To run this locally, provide a PROJECT_ID a GCS bucket for the generated voices BABEL_BUCKET and, optionally, the path within that bucket BABEL_PATH (will default to babel).

export PROJECT_ID=$(gcloud config get project)
export BABEL_BUCKET=$PROJECT_ID-fabulae
export BABEL_PATH=babel
babel --service=true
2024/10/19 09:52:56 17 Journey voices
2024/10/19 09:52:56 using gs://ghchinoy-genai-sa-fabulae/babel

In another terminal:

curl localhost:8080/babel -d '{"statement":"hi there can you tell me your name"}' -sS | jq .
{
"audio_metadata": [
{
"voice_name": "en-US-Journey-D",
"language_code": "en-US",
"text": "Hey, what's your name? \n",
"audio_path": "20241019.051035.24-en-US-Journey-D-en-US-MALE.wav"
},
{
"voice_name": "fr-CA-Journey-D",
"language_code": "fr-CA",
"text": "Salut, t'es qui toi? \n",
"audio_path": "20241019.051035.24-fr-CA-Journey-D-fr-CA-MALE.wav"
},
{
"voice_name": "en-IN-Journey-F",
"language_code": "en-IN",
"text": "Abey, tera naam kya hai? \n",
"audio_path": "20241019.051035.24-en-IN-Journey-F-en-IN-FEMALE.wav"
}
...

To deploy the service to Cloud Run, you’ll need a few environment variables set

  • PROJECT_ID - a Google Cloud Project ID, which you can set like so: export PROJECT_ID=$(gcloud config get project)
  • BABEL_BUCKET - a Google Cloud Storage bucket path, to store generated audio files, without the gs:// prefix; something like export BABEL_BUCKET=${PROJECT_ID}-fabulae/babel
  • SERVICE - this flag indicates you want to run Babel as a service, and not the command, line; export SERVICE=true
  • SA_ID - a service account, see below to create the service account.
gcloud run deploy babel-fabulae --source . --no-allow-unauthenticated \
--set-env-vars=PROJECT_ID=$(gcloud config get project) \
--set-env-vars=BABEL_BUCKET=${BABEL_BUCKET} \
--set-env-vars=SERVICE=true \
--service-account $SA_ID

Once deployed, the service URL will be returned

Test with an identity token

export SERVICE_URL=https://babel-fabulae-1234.us-central1.run.app
export TOKEN=$(gcloud auth print-identity-token)
curl -d '{"statement": "how are you doing today? its a lovely saturday and Im just trying out a bunch of newly released speech voices"}' -H "Authorization: Bearer ${TOKEN}" ${SERVICE_URL}/babel
export PROJECT_ID=$(gcloud info --format='value(config.project)')
export DESC="audio stories"
export SA_NAME="sa-fabulae"
export SA_ID=${SA_NAME}@${PROJECT_ID}.iam.gserviceaccount.com
# create a service account
gcloud iam service-accounts create $SA_NAME --description $DESC --display-name $SA_NAME
# assign vertex and cloud run roles
gcloud projects add-iam-policy-binding $PROJECT_ID --member="serviceAccount:${SA_ID}" --role "roles/aiplatform.user"
gcloud projects add-iam-policy-binding $PROJECT_ID --member="serviceAccount:${SA_ID}" --role "roles/run.invoker"
gcloud projects add-iam-policy-binding $PROJECT_ID --member="serviceAccount:${SA_ID}" --role "roles/storage.objectCreator"
gcloud projects add-iam-policy-binding $PROJECT_ID --member="serviceAccount:${SA_ID}" --role "roles/storage.objectViewer"
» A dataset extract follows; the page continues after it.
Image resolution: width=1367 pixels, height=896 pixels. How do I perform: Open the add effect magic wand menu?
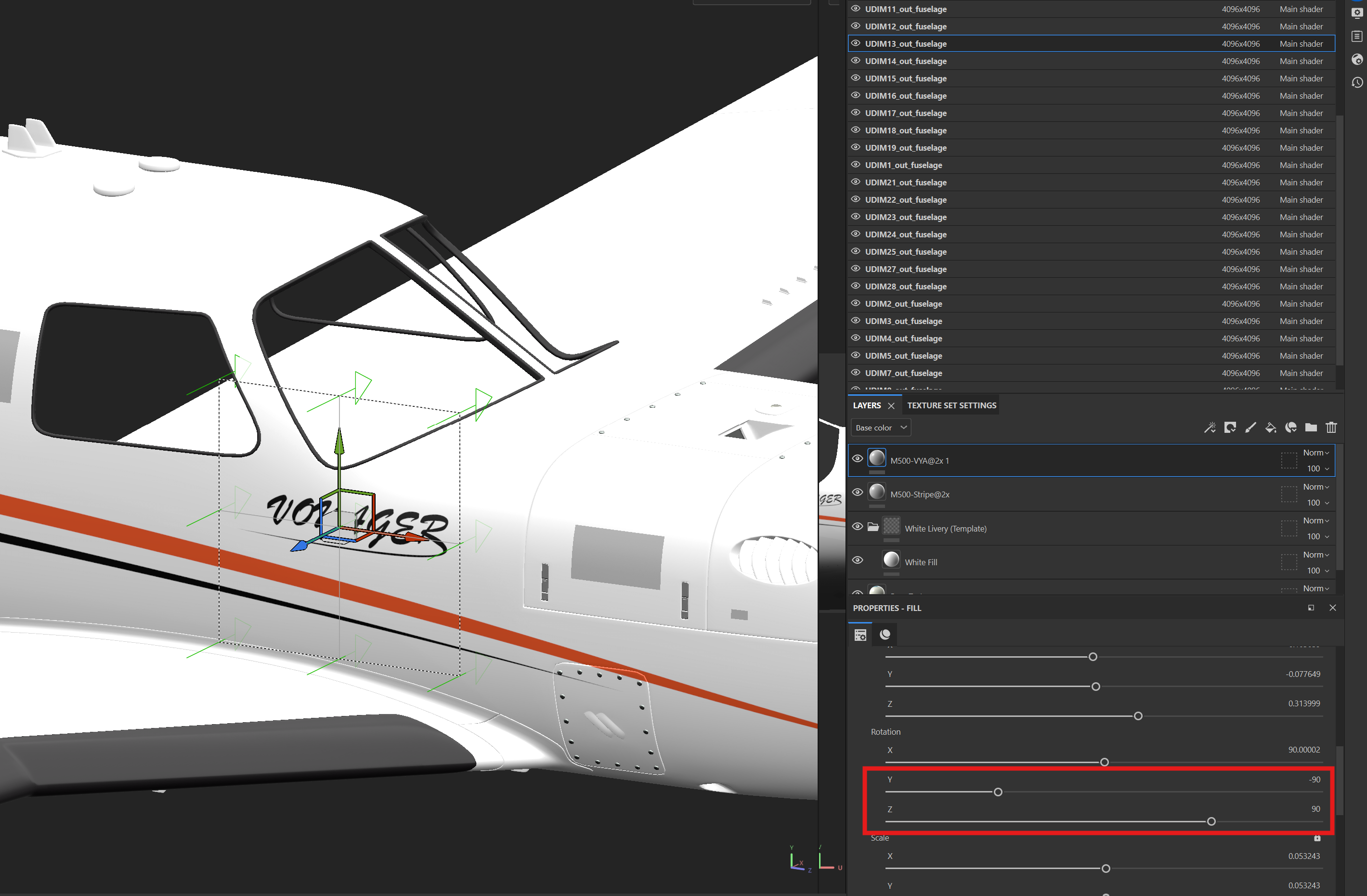1210,428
Babel also has a front-end web app, written in Mesop, a Python UX.

The web app is in the app folder.

Here we use uv as the Python package manager, but you can also use whatever you’d like.

cd app
# establish a virtual environment for python
# uv venv venv && . venv/bin/activate && uv pip install -r requirements.txt
# note no gs:// and trailing /
export BABEL_BUCKET=ghchinoy-genai-sa-fabulae/babel/
# endpoint (can be Cloud Run, defaults to http://localhost:8080)
export SYNTHESIS_ENDPOINT=http://localhost:8080
# start mesop server
# we're not using the traditional `mesop main.py` since we're using FastAPI
DEBUG_MODE=true uv run main.py

Please note, for local deployment, start the babel service first and specify the BABEL_ENDPOINT environment variable.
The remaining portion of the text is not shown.